Page text:
Good morning, Gerbil Nation!
The last week of classes continues!
Over the next two days, my students will be demonstrating their group Diet Coke & Mentos projects. Some will be okay, some will be ‘meh’, and there might be a couple that are actually good!

Fatwa Arbuckle: Misanthropologist

Riffing off of Mac’s thread pic:

Tuesday greetings from Happy Larryville, GN…and get offa my lawn, ya hoodlums!!

From Weepy teh Oompa Loompa re Edward Snowdon:

“He’s a traitor,” the highest ranking Republican in the House of Representatives said in an extensive interview with ABC News’ George Stephanopoulos. “The disclosure of this information puts Americans at risk. It shows our adversaries what our capabilities are. And it’s a giant violation of the law.”

traitor = exposer of what seems to be rather serious malfeasance
Americans = government crapweasels
adversaries = private citizens

Boehner endorsed President Obama’s characterization of two programs, which allow the NSA to gather information about phone calls made in the U.S. as well as information on foreign suspects collected from major internet companies, as critical to the government’s ability to fight terrorism. He said that there are “clear safeguards” built into the programs to protect Americans.

Exercise:
Please condense the paragraph beginning "Boehner endorsed President Obama's characterization" in the blog thread above into a shorter version that keeps its main facts.

Recorded information:
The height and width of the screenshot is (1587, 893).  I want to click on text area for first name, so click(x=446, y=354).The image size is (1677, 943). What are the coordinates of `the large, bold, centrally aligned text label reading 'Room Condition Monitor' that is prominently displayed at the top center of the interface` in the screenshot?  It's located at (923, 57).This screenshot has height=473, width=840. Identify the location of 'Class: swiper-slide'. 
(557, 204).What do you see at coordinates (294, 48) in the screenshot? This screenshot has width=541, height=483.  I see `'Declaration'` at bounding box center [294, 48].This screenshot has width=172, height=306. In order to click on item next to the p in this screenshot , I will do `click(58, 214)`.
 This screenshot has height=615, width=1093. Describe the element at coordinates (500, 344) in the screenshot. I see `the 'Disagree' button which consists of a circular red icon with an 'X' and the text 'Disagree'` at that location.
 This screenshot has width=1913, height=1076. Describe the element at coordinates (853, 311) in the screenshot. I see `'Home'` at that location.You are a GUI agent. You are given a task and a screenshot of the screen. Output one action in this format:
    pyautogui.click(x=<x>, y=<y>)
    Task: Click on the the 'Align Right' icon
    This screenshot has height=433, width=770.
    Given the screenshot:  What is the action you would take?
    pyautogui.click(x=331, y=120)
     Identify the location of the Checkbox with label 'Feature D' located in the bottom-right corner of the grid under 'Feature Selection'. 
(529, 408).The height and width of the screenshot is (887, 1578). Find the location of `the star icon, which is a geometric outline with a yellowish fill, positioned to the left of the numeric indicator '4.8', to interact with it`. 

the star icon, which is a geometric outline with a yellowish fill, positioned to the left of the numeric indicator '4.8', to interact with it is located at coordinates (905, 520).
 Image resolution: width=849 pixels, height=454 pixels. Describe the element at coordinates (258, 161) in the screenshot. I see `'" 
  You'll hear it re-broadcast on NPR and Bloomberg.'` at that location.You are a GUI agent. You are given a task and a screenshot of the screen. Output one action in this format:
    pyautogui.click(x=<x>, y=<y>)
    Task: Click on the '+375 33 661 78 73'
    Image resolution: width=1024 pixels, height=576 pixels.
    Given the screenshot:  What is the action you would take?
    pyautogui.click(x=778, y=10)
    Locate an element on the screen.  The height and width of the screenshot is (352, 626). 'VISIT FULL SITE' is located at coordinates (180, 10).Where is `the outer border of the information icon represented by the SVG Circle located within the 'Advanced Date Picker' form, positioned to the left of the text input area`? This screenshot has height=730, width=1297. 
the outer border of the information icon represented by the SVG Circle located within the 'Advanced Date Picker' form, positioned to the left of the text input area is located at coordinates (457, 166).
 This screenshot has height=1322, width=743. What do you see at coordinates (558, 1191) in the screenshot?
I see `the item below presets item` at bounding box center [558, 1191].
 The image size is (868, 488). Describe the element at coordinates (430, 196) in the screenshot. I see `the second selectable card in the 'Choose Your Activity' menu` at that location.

Output of the exercise:
Boehner agreed with President Obama that two NSA programs are critical to the government's ability to fight terrorism. One gathers information about phone calls made in the U.S., and the other collects information on foreign suspects from major internet companies. He said the programs have "clear safeguards" to protect Americans.